The electric vehicle wars are changing. Today, Sept. 20, General Motors announced that the Chevrolet Bolt, the company’s first fully electric vehicle, will go on sale in the US later this year. The starting price for the car will be $37,495. That is about $2,500 more than Tesla’s most affordable vehicle, the Model 3, which won’t go into production until 2017.
When Quartz tested the Bolt at this year’s Consumer Electronics Show in Las Vegas, the car was pretty much just like any other regular compact car. And it looked unremarkable. While it didn’t stand out as a bold design or evoke the kind of a radical departure from ordinary driving that Tesla CEO Elon Musk likes to provoke, it does have a few advantages over the forthcoming Model 3.

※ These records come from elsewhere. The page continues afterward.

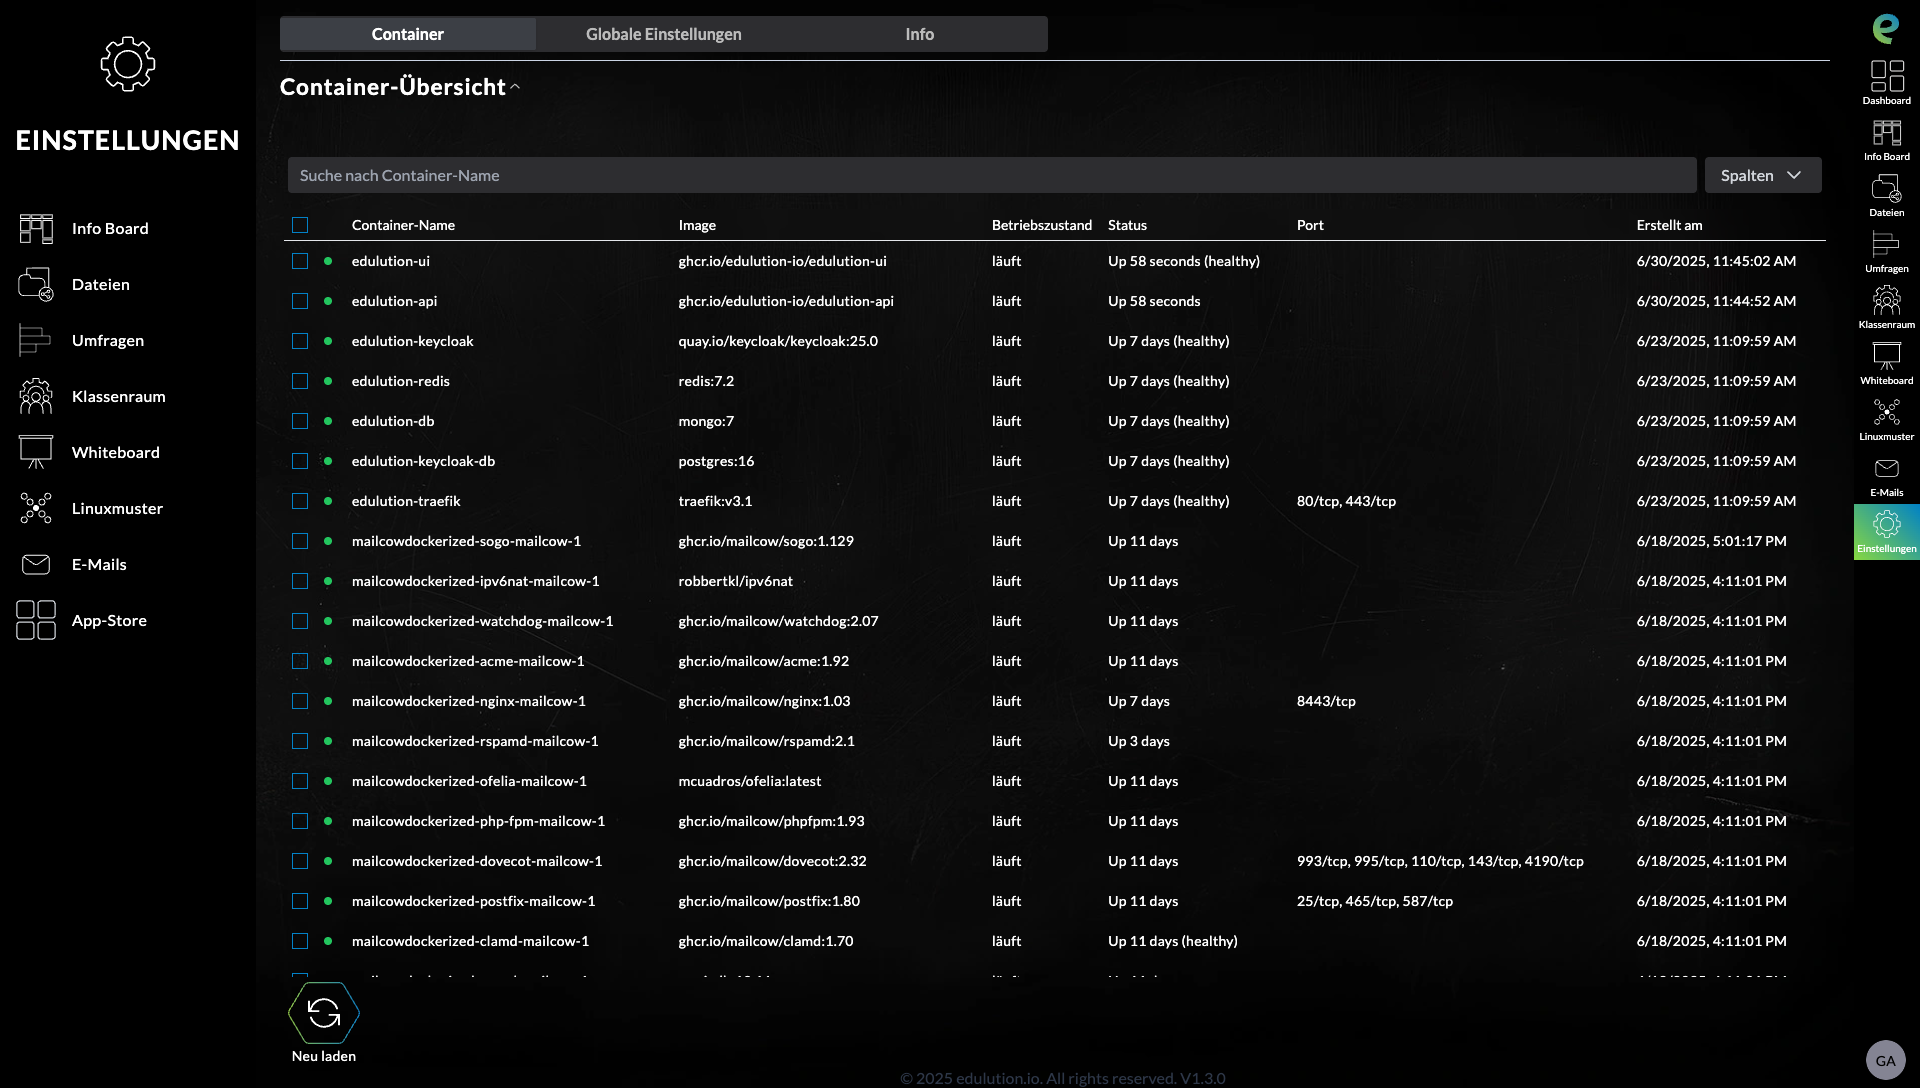
Task: Sort by Container-Name column header
Action: (403, 225)

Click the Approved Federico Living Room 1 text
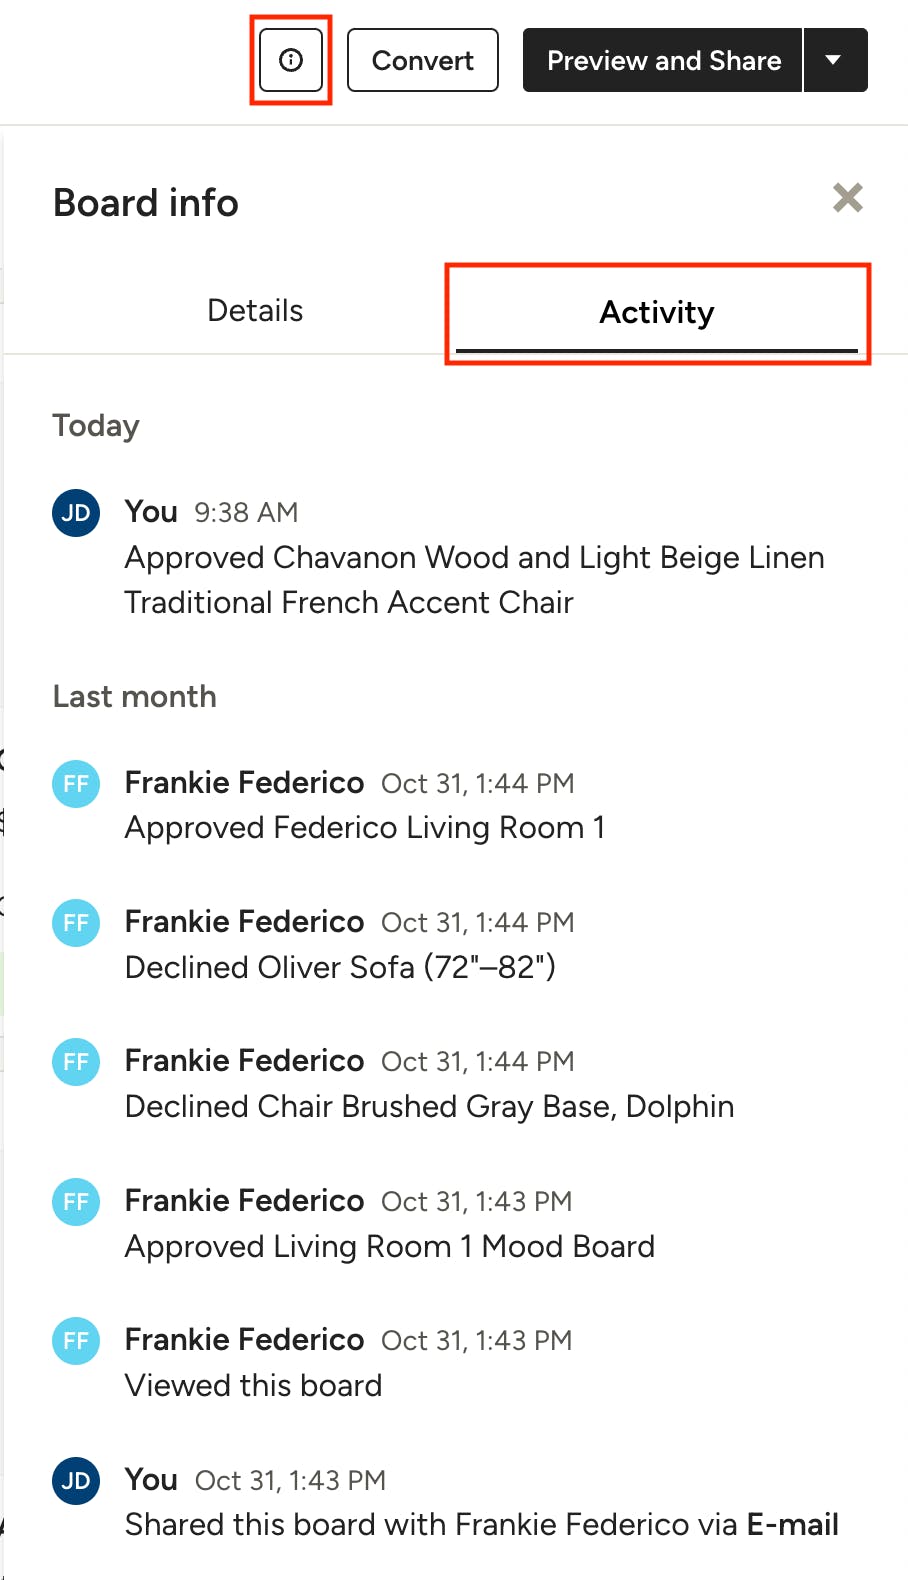pos(364,828)
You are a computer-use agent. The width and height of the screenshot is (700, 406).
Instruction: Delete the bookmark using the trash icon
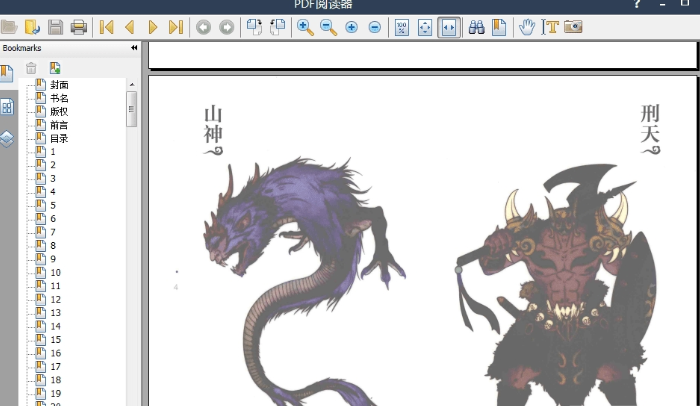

First, the Bolt will have a better range than the Model 3: It will be able to drive about 238 miles on a single charge, according to GM; The Model 3 will only manage about 215 miles.
Not inconsequentially, there’s a far greater chance that you’ll be able to get your hands on a Bolt in the foreseeable future. In a release shared with Quartz, GM said that the Bolt will be “available at select dealerships in late 2016.” While the company wasn’t immediately available to explain just how many dealerships will have the car, Tesla is unlikely to ship its first Model 3s until the end of 2017, and it will probably be a long time after that—possibly into 2019—before you’ll be able to walk into a dealership and buy one.
Even if Chevrolet launches a small batch of Bolts in 2016, it can scale up quickly. Let’s remember that GM is among the world’s biggest carmakers and it has the infrastructure to scale up production over 2017 if initial demand is positive. Tesla, on the other hand, is still building its new factory, the Gigafactory, which likely won’t be running at full steam for years.
On the other hand, the Bolt will cost a bit more than the Model 3. So customers on the fence about electric vehicles could put their name down for one of Tesla’s cars, lease a high-end hybrid vehicle in the interim, and wait until the new Teslas start rolling off the factory floor in meaningful numbers, assuming that they eventually do.